# Input:
------------------------------------------------
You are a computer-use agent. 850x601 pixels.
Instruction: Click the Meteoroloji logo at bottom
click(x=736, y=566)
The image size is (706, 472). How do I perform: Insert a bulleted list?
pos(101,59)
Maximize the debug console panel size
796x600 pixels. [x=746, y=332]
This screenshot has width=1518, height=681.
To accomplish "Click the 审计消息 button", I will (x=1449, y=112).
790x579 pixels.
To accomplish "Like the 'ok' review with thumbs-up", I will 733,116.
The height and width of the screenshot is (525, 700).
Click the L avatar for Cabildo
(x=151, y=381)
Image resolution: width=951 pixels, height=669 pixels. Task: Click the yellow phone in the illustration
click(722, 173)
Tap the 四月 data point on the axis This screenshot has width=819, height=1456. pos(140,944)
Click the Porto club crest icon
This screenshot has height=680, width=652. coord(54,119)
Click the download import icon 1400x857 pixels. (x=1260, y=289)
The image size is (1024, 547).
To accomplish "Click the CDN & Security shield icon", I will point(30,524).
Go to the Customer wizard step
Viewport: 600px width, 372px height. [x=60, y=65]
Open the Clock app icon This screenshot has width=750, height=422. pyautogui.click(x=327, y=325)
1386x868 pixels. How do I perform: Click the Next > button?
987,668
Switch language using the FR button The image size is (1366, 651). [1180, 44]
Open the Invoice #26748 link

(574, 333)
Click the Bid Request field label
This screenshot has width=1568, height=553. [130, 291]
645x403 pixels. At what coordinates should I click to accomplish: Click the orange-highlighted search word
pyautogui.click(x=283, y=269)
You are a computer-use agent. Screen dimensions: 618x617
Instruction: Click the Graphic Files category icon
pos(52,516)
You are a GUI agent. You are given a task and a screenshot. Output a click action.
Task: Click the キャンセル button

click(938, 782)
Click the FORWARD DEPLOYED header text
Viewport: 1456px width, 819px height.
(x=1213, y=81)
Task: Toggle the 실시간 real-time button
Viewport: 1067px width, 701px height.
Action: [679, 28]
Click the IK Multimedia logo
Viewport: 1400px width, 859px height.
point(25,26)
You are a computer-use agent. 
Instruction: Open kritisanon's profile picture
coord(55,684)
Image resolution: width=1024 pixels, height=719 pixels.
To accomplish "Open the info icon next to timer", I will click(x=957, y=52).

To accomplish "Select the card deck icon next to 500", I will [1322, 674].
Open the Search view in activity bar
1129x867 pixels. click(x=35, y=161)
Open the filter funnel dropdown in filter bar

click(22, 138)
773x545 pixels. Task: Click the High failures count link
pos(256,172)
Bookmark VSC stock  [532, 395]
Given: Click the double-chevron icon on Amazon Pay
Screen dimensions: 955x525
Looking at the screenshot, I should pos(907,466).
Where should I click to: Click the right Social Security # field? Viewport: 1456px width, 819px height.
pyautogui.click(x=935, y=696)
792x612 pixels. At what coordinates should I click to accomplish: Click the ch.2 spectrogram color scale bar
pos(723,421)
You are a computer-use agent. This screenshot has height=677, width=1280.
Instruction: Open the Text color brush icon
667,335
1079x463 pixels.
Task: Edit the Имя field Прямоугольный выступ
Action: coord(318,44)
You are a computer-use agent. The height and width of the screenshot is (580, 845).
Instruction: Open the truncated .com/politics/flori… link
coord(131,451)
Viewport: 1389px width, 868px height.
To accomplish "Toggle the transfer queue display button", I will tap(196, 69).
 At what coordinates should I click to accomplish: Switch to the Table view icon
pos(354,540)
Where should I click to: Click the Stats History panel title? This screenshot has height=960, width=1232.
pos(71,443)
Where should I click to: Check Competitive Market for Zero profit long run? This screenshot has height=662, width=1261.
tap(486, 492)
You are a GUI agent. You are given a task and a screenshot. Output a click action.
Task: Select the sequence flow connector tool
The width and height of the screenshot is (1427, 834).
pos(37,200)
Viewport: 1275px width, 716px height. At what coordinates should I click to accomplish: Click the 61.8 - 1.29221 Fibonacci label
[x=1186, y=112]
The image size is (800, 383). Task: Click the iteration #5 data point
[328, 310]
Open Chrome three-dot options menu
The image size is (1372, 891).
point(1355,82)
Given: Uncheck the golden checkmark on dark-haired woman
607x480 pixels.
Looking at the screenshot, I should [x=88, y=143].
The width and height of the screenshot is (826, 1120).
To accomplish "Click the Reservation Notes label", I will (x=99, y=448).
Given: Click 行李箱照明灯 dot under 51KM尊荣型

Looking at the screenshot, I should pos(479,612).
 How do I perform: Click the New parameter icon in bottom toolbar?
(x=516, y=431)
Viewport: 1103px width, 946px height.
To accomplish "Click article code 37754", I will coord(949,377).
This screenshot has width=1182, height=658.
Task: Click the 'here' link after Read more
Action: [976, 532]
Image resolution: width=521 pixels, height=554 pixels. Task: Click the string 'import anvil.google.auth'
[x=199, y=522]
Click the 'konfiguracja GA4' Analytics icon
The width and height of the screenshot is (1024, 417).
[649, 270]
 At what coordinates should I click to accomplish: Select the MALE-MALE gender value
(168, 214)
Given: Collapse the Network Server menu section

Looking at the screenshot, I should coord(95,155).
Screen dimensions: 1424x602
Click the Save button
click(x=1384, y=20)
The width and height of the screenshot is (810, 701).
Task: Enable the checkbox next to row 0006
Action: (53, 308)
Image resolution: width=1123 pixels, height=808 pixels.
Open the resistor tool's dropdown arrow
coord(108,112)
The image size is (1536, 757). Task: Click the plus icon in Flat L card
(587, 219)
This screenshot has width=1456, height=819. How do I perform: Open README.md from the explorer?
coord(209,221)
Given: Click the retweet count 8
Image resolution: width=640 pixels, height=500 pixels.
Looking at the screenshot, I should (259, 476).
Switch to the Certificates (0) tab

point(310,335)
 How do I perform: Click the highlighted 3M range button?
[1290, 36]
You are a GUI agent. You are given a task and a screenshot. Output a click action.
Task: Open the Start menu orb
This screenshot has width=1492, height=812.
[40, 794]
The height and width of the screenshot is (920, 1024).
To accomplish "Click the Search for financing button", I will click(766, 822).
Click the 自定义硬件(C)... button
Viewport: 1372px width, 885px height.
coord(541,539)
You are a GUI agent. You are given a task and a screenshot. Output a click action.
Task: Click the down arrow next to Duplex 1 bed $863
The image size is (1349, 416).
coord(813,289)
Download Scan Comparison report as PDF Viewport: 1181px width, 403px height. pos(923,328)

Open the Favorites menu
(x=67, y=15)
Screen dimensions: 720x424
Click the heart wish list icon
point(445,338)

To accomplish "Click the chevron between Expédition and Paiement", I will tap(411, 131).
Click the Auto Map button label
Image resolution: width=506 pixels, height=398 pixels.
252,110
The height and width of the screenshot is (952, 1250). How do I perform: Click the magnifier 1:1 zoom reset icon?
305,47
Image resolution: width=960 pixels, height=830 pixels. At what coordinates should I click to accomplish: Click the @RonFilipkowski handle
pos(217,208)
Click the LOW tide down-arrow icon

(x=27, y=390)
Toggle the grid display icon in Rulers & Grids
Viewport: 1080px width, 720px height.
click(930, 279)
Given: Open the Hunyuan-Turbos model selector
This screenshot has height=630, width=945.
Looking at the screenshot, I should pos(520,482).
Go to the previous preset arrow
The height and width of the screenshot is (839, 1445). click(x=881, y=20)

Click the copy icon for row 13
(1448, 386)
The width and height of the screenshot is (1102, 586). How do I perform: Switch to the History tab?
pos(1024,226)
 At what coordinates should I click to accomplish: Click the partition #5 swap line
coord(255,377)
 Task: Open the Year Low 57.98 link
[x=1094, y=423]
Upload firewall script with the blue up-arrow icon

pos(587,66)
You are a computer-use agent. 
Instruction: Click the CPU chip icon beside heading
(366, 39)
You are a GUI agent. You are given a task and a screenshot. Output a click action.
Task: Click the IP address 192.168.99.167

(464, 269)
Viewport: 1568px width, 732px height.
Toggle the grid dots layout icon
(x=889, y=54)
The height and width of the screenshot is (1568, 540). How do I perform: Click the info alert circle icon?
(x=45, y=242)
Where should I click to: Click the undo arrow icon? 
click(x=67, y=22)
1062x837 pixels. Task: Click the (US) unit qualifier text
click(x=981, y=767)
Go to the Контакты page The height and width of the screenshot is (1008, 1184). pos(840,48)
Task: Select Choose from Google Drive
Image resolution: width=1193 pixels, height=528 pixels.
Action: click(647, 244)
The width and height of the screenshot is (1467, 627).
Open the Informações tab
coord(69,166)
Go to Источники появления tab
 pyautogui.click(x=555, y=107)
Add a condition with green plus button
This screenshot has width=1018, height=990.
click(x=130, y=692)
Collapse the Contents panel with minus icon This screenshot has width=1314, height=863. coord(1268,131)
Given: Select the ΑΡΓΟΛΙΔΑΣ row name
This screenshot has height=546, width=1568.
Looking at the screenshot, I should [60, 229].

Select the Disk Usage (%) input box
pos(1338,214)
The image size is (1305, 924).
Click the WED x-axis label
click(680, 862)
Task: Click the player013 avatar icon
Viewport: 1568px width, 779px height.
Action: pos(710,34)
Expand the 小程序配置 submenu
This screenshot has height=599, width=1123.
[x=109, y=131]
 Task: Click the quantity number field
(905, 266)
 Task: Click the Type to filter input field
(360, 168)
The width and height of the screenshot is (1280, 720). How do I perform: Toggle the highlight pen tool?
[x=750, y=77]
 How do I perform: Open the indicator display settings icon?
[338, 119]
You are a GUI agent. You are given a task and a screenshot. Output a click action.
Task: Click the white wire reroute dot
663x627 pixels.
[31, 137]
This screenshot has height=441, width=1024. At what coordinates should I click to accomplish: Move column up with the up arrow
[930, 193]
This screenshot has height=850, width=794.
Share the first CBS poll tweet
------------------------------------------------
# What you are asked to do:
Copy every line of the entries above that contains the word "Security", counting only matches with the same capitalization.

# Solved problem:
To accomplish "Click the CDN & Security shield icon", I will point(30,524).
Where should I click to: Click the right Social Security # field? Viewport: 1456px width, 819px height.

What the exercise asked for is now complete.